Technique for novelty detection of status & sensor data
A Belgian university research group frequently collaborating with ESA/NASA with a large body of knowledge in data processing algorithms, classification algorithms has developed advanced data mining techniques for automatic spacecraft status characterisation.
The development of novelty detection tools is a result of extensive research in data mining techniques that are useful for the health monitoring of spacecraft.
The underlying principle is the identification of anomalies that are defined as telemetry behaviour that is so different from its historical behaviour that it raises suspicion that it is caused by a different mechanism.

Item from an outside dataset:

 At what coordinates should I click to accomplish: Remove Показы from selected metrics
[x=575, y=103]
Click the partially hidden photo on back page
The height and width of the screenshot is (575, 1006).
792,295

The developed algorithms can be used in environments where a large number of housekeeping parameters are monitored and while providing a wealth of diagnostic information, these vast numbers exceed the possibilities of the human brain to oversee all telemetry measures. Automatic checks and computer-aided data analysis are needed to help operators and operation engineers keep the overview.

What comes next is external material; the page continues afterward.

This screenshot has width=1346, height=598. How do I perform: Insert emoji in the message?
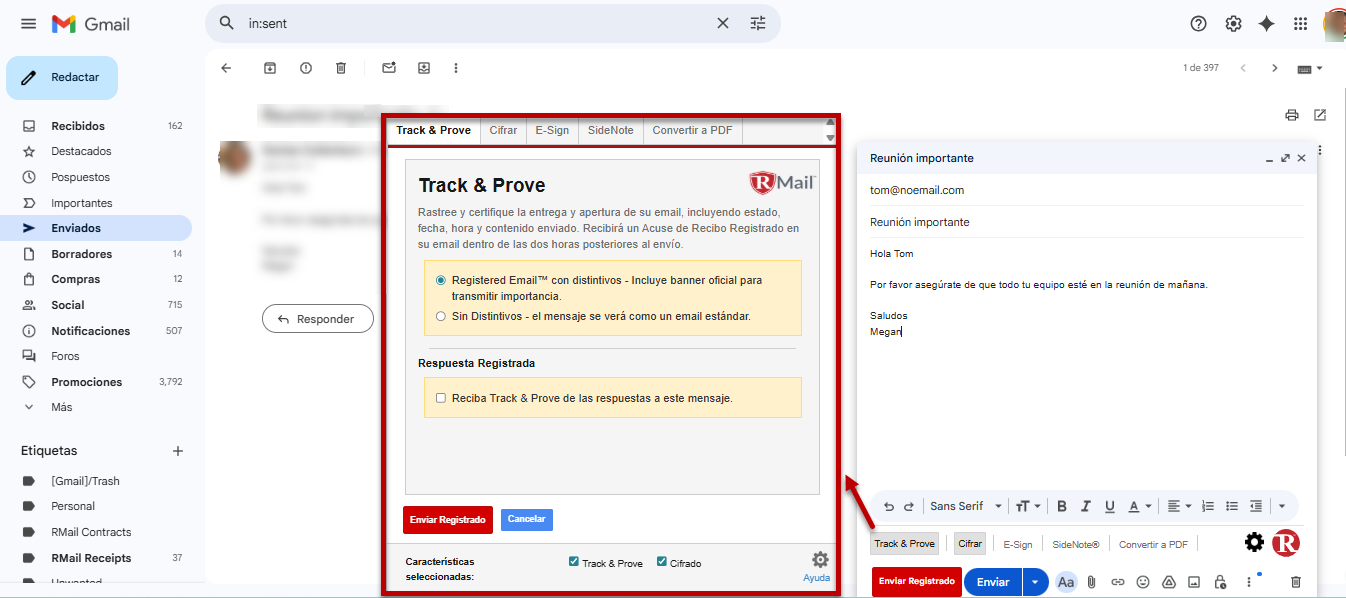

The tools were developed for novelty detection in large sets of telemetry parameters and derived parameters to be used in environments where automatic checks and computer-aided data analysis are needed to help operators and operation engineers keep an overview.
These sets of data mining techniques have the possibility to assist in
- Detecting anomalies/sudden change in behaviour
- Detecting trends or change in trends
- Finding correlations based on Command and Effect Analysis
Innovations & Advantages
The main advantage of the complete set of techniques is the ability to quickly adapt towards/ implement to a different environment or industry. The set of techniques gives meaningful results at relatively low computational cost and little effort in learning and tuning the algorithms in comparison with competing techniques such as neural networks.

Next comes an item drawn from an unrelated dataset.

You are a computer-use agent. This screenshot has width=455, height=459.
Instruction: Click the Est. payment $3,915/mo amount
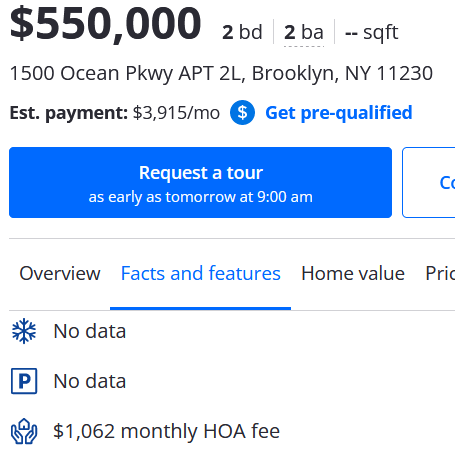tap(176, 113)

The technology consists of 3 tracks of techniques which enables a broad range of applications possibilities:
1. Kernel Density Estimate (KDE) techniques strengths:
- Gives an Accurate and robust description of the data distribution
- Best used for Outlier detection / novelty in single data values
- Detecting change in data distribution / epochs in data distribution
- Dynamic definition of soft limits
2. Poincaré based technique strengths:
- Complementary potential for novelty detection
- Particularly suited for enumerated / status data
- But also for continuous data
- Detection of new state transitions
3. Command effect analysis provides:
- Powerful tool to assist in the monitoring of correct command execution with computationally efficient algorithms
- Unsupervised characterisation of ‘command footprint’
Will be provided by the tech provider upon request.
Current and Potential Domains of Application
Potential applications are to be sought in the health monitoring of complex systems, e.g. automated cockpits (aviation), industrial machinery, Windmills.